Current Adverse Event Reporting Systems
Participants discussed systems and structures currently in place for health-care providers, consumers, and others to report adverse drug events. Postmarket information on adverse drug events originates from patients and clinicians who are using and prescribing drugs. Reports of adverse drug events (ADEs) make their way to the FDA through various means—through pharmaceutical companies, which collect and report adverse events on their drugs; directly from providers and patients through the FDA’s MedWatch system; from patient databases of payers such as the Centers for Medicare and Medicaid Services and managed care companies; and from hospitals. There are numerous challenges associated with the collection of ADE reports that may lead to significant underreporting of adverse events.

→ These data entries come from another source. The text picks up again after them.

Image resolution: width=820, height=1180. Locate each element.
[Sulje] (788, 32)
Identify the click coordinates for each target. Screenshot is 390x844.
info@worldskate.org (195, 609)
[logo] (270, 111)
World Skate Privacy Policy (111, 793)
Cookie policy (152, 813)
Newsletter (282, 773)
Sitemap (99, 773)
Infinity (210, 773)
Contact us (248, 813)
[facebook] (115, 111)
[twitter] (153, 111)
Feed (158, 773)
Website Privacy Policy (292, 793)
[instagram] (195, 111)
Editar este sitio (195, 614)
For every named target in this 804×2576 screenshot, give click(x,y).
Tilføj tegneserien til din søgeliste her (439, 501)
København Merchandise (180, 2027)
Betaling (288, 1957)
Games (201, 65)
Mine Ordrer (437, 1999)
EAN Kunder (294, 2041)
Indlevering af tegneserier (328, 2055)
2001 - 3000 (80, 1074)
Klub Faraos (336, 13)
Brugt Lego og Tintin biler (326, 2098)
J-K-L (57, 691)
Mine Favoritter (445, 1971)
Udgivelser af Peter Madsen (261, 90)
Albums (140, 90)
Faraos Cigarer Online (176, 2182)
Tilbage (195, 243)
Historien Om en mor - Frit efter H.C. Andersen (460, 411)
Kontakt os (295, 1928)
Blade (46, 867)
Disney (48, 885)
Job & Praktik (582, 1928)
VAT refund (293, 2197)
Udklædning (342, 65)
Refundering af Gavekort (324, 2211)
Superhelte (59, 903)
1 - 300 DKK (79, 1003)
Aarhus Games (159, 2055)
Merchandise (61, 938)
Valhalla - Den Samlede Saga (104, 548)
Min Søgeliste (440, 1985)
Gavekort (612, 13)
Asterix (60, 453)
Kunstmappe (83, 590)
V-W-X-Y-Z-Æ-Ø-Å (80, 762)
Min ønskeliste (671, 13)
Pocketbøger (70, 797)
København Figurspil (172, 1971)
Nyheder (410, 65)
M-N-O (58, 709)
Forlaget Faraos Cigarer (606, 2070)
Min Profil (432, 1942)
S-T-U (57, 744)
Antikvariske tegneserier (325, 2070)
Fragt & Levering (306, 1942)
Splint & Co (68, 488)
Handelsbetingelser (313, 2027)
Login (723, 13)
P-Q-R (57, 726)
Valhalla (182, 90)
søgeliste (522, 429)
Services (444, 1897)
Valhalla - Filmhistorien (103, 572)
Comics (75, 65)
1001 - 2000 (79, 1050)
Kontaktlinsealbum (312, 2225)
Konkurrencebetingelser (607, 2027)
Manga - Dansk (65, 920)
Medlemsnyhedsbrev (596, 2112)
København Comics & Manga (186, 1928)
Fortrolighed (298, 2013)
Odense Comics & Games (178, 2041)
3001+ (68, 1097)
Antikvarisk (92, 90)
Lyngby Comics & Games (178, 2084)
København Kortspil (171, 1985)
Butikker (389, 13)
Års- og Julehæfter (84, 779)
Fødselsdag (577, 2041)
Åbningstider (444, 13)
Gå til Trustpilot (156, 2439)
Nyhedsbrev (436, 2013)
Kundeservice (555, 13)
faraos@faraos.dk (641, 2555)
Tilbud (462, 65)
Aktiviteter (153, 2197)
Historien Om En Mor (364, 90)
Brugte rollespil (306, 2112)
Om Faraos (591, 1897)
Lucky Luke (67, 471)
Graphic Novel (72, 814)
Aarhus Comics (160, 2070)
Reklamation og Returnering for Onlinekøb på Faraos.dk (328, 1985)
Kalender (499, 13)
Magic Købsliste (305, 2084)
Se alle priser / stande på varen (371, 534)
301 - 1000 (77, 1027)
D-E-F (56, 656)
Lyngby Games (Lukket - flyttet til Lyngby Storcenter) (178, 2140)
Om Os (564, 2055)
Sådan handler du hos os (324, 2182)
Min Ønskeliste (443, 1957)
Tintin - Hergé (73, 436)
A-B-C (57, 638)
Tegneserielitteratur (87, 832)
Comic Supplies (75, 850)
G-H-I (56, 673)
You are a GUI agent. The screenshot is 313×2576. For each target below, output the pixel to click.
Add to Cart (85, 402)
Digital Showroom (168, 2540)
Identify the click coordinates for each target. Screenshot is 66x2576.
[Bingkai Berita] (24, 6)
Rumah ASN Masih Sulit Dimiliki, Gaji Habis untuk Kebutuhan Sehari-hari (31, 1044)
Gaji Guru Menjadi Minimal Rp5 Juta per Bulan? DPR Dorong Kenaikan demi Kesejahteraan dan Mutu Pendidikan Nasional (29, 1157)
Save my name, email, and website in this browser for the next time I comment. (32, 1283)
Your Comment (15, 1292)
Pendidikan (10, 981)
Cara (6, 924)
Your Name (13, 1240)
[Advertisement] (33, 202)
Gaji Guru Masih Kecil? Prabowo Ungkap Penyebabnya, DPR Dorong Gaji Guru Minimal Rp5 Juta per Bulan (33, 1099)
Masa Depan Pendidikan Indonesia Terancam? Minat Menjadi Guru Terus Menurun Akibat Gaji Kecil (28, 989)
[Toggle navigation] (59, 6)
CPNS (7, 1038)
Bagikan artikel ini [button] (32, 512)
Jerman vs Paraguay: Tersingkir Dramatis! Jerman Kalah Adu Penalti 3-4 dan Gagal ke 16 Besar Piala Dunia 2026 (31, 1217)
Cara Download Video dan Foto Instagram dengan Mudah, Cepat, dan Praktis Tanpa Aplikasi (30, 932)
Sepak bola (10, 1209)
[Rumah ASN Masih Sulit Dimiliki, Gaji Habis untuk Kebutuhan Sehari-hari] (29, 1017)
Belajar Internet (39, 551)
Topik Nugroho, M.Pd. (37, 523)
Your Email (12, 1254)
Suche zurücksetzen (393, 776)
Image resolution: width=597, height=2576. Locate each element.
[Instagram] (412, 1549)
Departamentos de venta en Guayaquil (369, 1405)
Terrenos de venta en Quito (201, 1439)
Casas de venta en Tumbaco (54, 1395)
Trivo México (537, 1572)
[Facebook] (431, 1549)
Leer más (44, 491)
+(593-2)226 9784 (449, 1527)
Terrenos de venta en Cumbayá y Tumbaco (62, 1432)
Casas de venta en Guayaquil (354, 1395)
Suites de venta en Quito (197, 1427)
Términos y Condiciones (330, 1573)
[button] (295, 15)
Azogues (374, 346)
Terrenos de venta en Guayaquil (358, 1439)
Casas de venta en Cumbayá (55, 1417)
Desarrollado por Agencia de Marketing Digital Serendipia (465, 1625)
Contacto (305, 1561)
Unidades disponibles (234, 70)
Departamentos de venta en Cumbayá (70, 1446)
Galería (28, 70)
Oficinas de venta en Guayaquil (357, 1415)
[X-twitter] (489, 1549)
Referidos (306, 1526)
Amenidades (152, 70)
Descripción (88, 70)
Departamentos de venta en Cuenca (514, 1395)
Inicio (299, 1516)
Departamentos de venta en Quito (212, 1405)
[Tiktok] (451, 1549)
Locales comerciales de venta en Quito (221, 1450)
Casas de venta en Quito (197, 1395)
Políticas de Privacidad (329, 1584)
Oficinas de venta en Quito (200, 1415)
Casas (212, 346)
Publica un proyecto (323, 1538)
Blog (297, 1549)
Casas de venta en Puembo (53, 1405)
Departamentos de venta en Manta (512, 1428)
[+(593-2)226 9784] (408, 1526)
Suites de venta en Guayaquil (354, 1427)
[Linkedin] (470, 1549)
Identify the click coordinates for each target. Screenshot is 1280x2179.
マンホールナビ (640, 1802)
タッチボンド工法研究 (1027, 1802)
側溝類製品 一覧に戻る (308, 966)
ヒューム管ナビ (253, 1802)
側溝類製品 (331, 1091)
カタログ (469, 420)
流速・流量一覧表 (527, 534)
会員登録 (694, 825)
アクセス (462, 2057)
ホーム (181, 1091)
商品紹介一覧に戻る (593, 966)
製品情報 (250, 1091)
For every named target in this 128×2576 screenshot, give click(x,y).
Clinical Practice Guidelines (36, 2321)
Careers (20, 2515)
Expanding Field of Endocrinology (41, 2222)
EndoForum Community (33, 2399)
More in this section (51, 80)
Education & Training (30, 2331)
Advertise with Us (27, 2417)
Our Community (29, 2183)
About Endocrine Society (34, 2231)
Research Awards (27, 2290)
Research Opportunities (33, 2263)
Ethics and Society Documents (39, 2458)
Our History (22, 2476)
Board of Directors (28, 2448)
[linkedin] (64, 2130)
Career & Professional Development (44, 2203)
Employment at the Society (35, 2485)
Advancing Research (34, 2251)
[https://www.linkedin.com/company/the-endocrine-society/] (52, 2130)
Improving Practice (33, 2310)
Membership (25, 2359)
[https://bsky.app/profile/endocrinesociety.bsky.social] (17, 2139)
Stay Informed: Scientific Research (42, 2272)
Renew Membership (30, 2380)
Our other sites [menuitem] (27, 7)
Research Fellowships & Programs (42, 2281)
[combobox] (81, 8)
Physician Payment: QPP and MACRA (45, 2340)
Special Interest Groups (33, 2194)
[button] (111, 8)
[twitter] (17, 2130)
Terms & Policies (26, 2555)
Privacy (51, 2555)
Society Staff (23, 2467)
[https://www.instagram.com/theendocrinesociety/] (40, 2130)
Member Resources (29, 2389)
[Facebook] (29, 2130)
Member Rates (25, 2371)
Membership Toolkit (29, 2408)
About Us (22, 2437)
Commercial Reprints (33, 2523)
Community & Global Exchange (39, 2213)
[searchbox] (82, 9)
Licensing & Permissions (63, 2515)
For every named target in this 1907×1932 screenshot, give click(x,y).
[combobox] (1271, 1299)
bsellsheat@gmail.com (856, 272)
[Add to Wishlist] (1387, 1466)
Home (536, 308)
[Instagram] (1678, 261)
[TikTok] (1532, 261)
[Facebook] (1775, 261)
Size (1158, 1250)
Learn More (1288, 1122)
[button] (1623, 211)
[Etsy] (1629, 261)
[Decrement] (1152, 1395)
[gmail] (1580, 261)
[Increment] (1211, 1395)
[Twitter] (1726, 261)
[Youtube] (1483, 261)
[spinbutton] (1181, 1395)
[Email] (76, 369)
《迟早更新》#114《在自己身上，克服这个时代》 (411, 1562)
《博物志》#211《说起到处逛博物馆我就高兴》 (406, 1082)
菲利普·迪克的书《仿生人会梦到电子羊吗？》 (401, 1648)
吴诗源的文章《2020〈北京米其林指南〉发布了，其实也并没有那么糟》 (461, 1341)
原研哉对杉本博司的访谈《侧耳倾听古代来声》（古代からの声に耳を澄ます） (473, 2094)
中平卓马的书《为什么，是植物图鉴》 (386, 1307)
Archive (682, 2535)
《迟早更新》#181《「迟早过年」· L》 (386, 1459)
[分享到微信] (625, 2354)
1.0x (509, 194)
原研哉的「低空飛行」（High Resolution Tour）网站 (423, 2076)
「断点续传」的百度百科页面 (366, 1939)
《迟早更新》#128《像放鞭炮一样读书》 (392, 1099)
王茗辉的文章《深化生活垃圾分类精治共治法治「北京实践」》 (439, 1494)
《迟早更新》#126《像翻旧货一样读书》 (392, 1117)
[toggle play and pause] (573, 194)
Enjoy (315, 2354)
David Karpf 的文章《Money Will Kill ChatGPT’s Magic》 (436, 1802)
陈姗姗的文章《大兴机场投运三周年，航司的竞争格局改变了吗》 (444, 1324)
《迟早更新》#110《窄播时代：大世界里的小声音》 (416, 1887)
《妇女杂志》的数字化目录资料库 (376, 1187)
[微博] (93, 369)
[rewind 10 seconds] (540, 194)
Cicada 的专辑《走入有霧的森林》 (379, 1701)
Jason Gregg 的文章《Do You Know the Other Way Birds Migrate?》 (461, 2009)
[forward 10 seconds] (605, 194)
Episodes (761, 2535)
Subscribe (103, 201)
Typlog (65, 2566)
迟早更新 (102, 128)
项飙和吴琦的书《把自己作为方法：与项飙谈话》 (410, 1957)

MONITORING ADVERSE DRUG EVENTS
In an effort to monitor the effects of drugs after their release into the market, the Food and Drug Administration (FDA) instituted the Adverse Event Reporting System (AERS) in 1993. AERS is a computerized information database designed to support the FDA’s postmarketing safety surveillance program for all approved drug and therapeutic biologic products. AERS is supported by the FDA’s Center for Drug Evaluation and Research (CDER) and Center for Biologics Evaluation and Research (CBER). Staff members evaluate reports made by drug manufacturers, physicians, and consumers to detect safety signals and monitor drug safety. The report-
ing of adverse events provides a signal or hypothesis that may be further evaluated by epidemiological methods and forms the basis for further epidemiological studies when appropriate (FDA, 2005b). Manufacturers must report to the FDA the following serious and previously unknown adverse events within 15 days of their occurrence and conduct a follow-up investigation (FDA, 2005c):
Events associated with drug use in a professional practice
Events resulting from accidental or intentional overdose
Events occurring from drug abuse
Events occurring from drug withdrawal
Any failure of expected pharmacological action
The analysis of serious adverse events identifies issues that should result in changes to drug labels or that require physician notification of adverse events. This information, as Anne Trontell, deputy director of the FDA’s Office of Drug Safety, noted, allows the FDA, in collaboration with the manufacturer, to ensure that there is effective product labeling to alert health-care practitioners and patients to possible safety risks and areas of risk prevention.
Daniel Troy, a partner at Sidley Austin LLP and former chief counsel at the FDA, added that after a drug is approved by the FDA, manufacturers must submit quarterly reports for the first three years and annual reports after this three-year period. The FDA can extend the quarterly reporting period upon written notice. The content of reports includes a narrative summary, analysis of information in the 15-day alert reports, and a listing of actions taken since the last report, such as labeling changes or any studies that were initiated. The FDA can withdraw the approval of a drug if the correct reporting has not occurred.
The FDA does not conclude from a submitted report that a drug is the direct cause of an adverse event, but rather that the event is associated with use of the drug. The FDA does not impose on physicians any legal requirements for reporting adverse events because it lacks authority to regulate the practice of medicine, a responsibility of individual state governments. Currently, 20 states have mandatory reporting systems, but according to Mr. Troy his experience has been that there are known cases of adverse reactions that are not reported. In states without mandatory reporting systems, report submission is completely voluntary and therefore dependent on the participation of health-care professionals. Possible reasons for underreporting include the time it takes to complete a report, fear that reporting events will have a negative effect on the practice of medicine, and liability concerns. Mr. Troy recommended that the AERS be streamlined to encourage reporting, for example, a single-page form
that is tested with physicians. There should also be no liability faced by health-care providers who report adverse events.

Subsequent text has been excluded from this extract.